Reich Commissioner of Austria
- In office 23 April 1938 – 31 March 1940
- Leader: Adolf Hitler
- Reichsstatthalter: Arthur Seyss-Inquart
- Preceded by: Office established
- Succeeded by: Office abolished

Reichsstatthalter of Reichsgau Vienna
- In office 1 April 1940 – 2 August 1940
- Leader: Adolf Hitler
- Preceded by: Office established
- Succeeded by: Baldur von Schirach

Gauleiter of Reichsgau Vienna
- In office 30 January 1939 – 2 August 1940
- Preceded by: Odilo Globocnik
- Succeeded by: Baldur von Schirach

Gauleiter of Gau Westmark
- In office 13 March 1926 – 28 September 1944
- Preceded by: Friedrich Wambsganss
- Succeeded by: Willi Stöhr

Reichsstatthalter of Westmark
- In office 11 March 1941 – 28 September 1944
- Preceded by: Office established
- Succeeded by: Willi Stöhr

Chief of Civil Administration for Lorraine
- In office 2 August 1940 – 28 September 1944
- Preceded by: Office established
- Succeeded by: Willi Stöhr

Member of the German Reichstag
- In office 14 September 1930 – 28 September 1944

Personal details
- Born: 30 March 1895 Lingenfeld, Kingdom of Bavaria, German Empire
- Died: 28 September 1944 (aged 49) Neustadt an der Weinstraße, Nazi Germany
- Party: Nazi Party
- Occupation: Teacher

Military service
- Allegiance: German Empire
- Branch/service: Imperial German Army
- Years of service: 1914–1916
- Unit: Bavarian Field Artillery Regiment 12
- Battles/wars: World War I

= Josef Bürckel =

German Nazi politician, Gauleiter of Vienna (1895–1944)

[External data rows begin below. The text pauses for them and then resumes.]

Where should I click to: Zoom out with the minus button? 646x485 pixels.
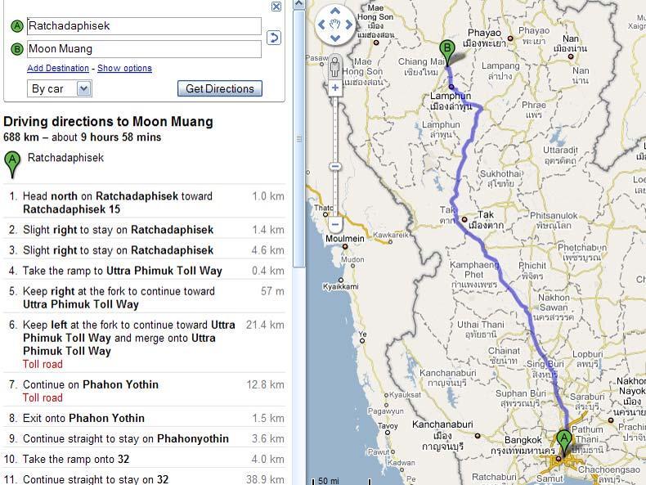pos(335,225)
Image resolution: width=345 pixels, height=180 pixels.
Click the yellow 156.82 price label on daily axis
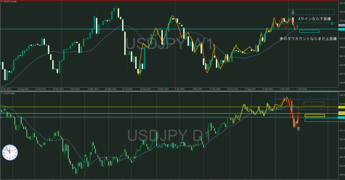[341, 107]
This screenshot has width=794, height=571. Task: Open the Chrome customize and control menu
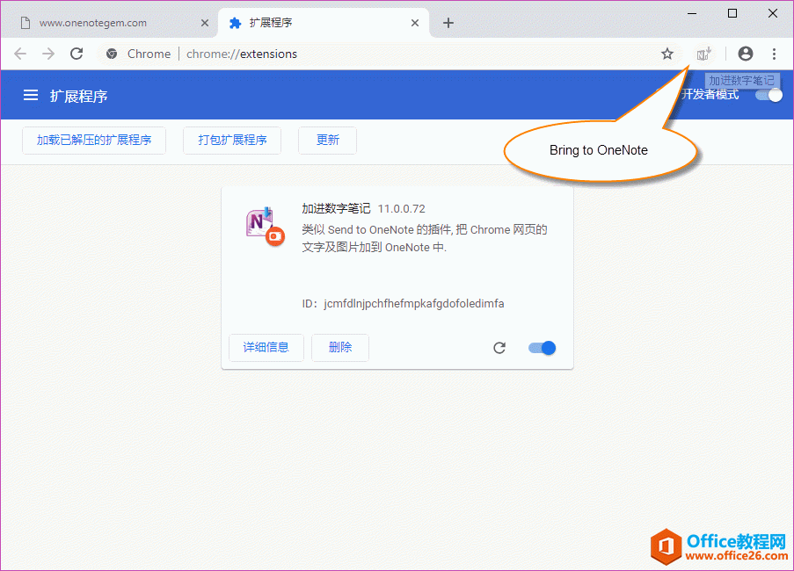click(774, 54)
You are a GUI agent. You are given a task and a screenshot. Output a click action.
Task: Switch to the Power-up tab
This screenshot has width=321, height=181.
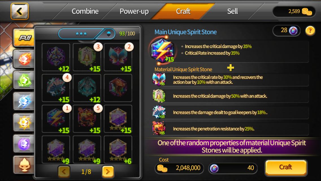click(134, 11)
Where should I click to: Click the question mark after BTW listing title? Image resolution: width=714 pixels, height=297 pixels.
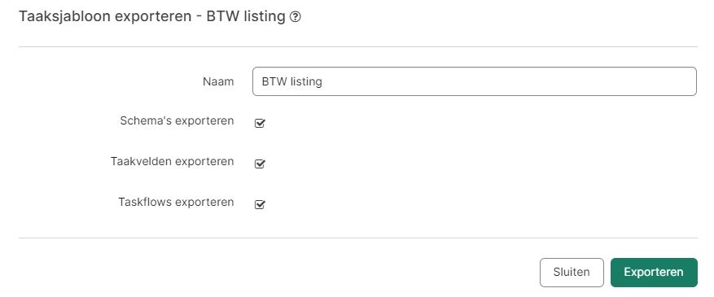coord(295,17)
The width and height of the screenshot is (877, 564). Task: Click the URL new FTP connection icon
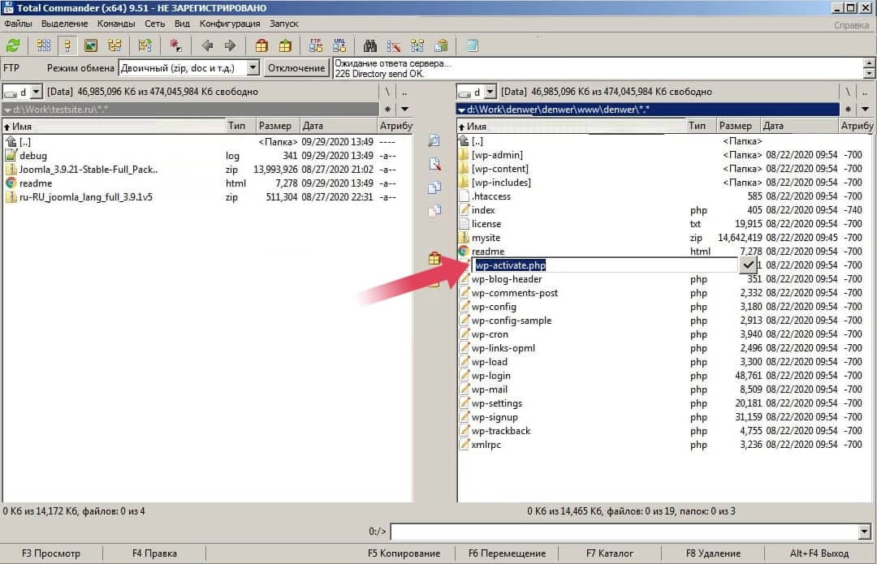coord(339,45)
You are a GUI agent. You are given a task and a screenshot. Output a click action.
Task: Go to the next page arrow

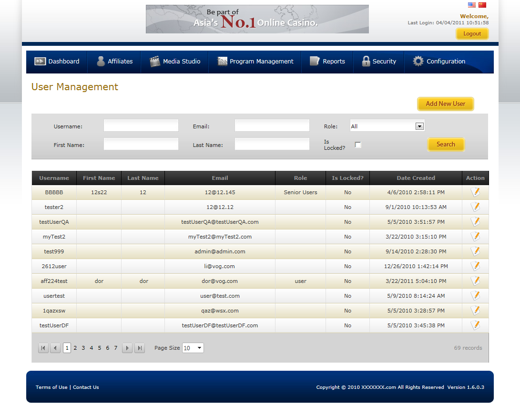coord(127,348)
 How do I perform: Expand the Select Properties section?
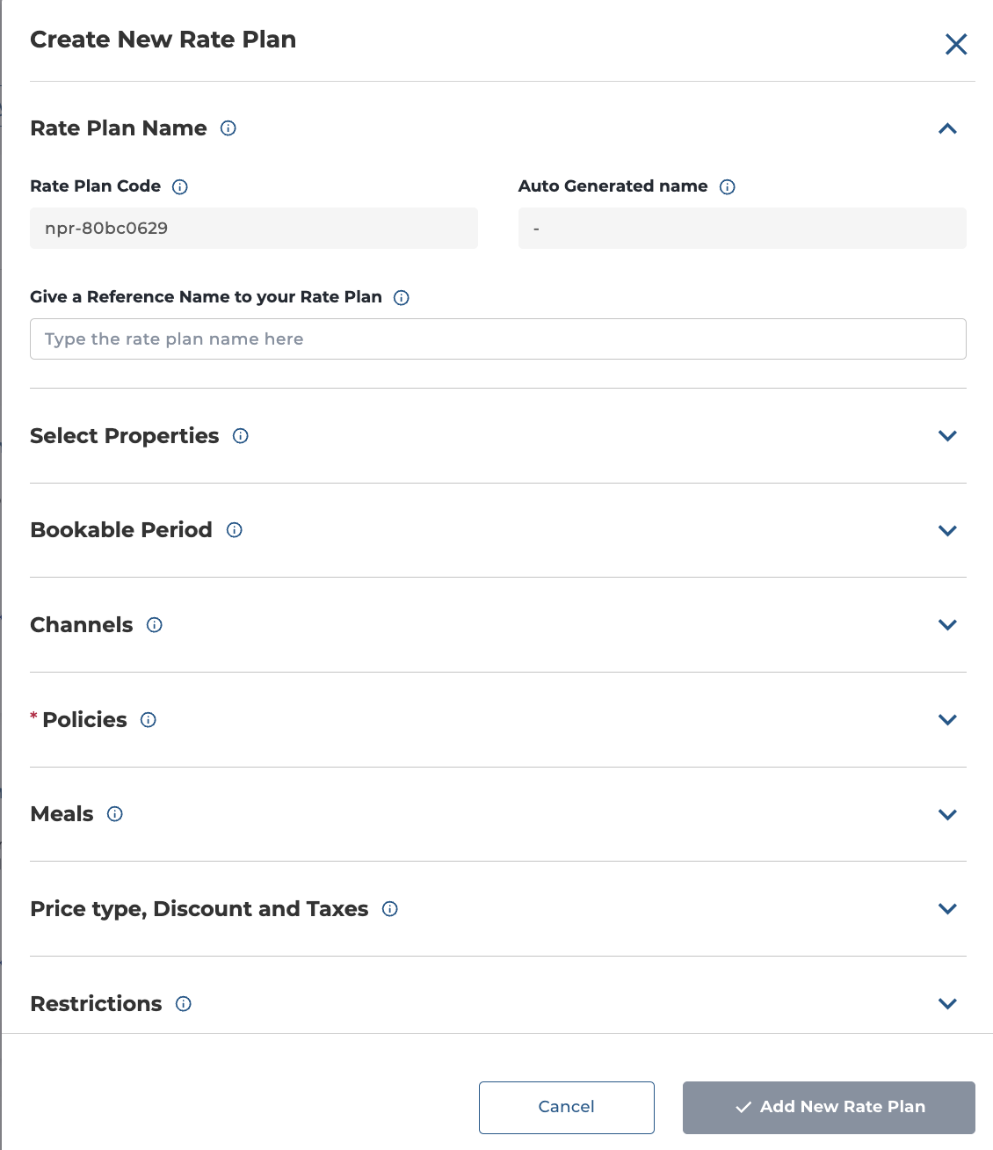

Joseph Bürckel (30 March 1895 – 28 September 1944) was a German Nazi politician and a member of the German parliament (the Reichstag). He was an early member of the Nazi Party and was influential in the rise of the National Socialist movement. He played a central role in the German acquisition of the Saarland and Austria. He held the posts of Gauleiter and Reichsstatthalter in both Gau Westmark and Reichsgau Vienna. He also held the rank of Obergruppenführer in both the SA and the SS.

== Life and career ==
Joseph Bürckel was born in Lingenfeld, in the Bavarian Palatinate (German: Rheinpfalz) as the son of a baker. From 1909 to 1914 he studied to become a teacher in Speyer.

Bürckel volunteered for service with Bavarian Field Artillery Regiment 12 in the First World War. He served with several different field artillery regiments and was honorably discharged in May 1916. After the war, he continued his training as a teacher and graduated in 1920. He was employed as a teacher, and eventually as a headmaster, until September 1930 when he was elected to the Reichstag. He represented electoral constituency 27 (Pfalz; after 1935, Rhinepfalz-Saar). He was reelected at subsequent elections and retained his seat until his death.

From 1921 onwards, Bürckel was engaged in nationalist groups fighting separatism in the Palatinate. An energetic organizer in the National Socialist movement of the Bavarian Palatinate from 1925, he rose through the ranks to become Gauleiter (Nazi Party leader) of Gau Rheinpfalz in March 1926, succeeding Friedrich Wambsganss. After the Saar plebiscite in January 1935 approved the return of the Saarland to Germany, Bürckel was named "Reichskommissar for the Return of the Saarland" to coordinate the acquisition. Gau Rheinpfalz was merged with the Saarland on 1 March 1935 to form Gau Pfalz-Saar (renamed Gau Saarpfalz in January 1936) and Bürckel continued as Gauleiter of the enlarged territory.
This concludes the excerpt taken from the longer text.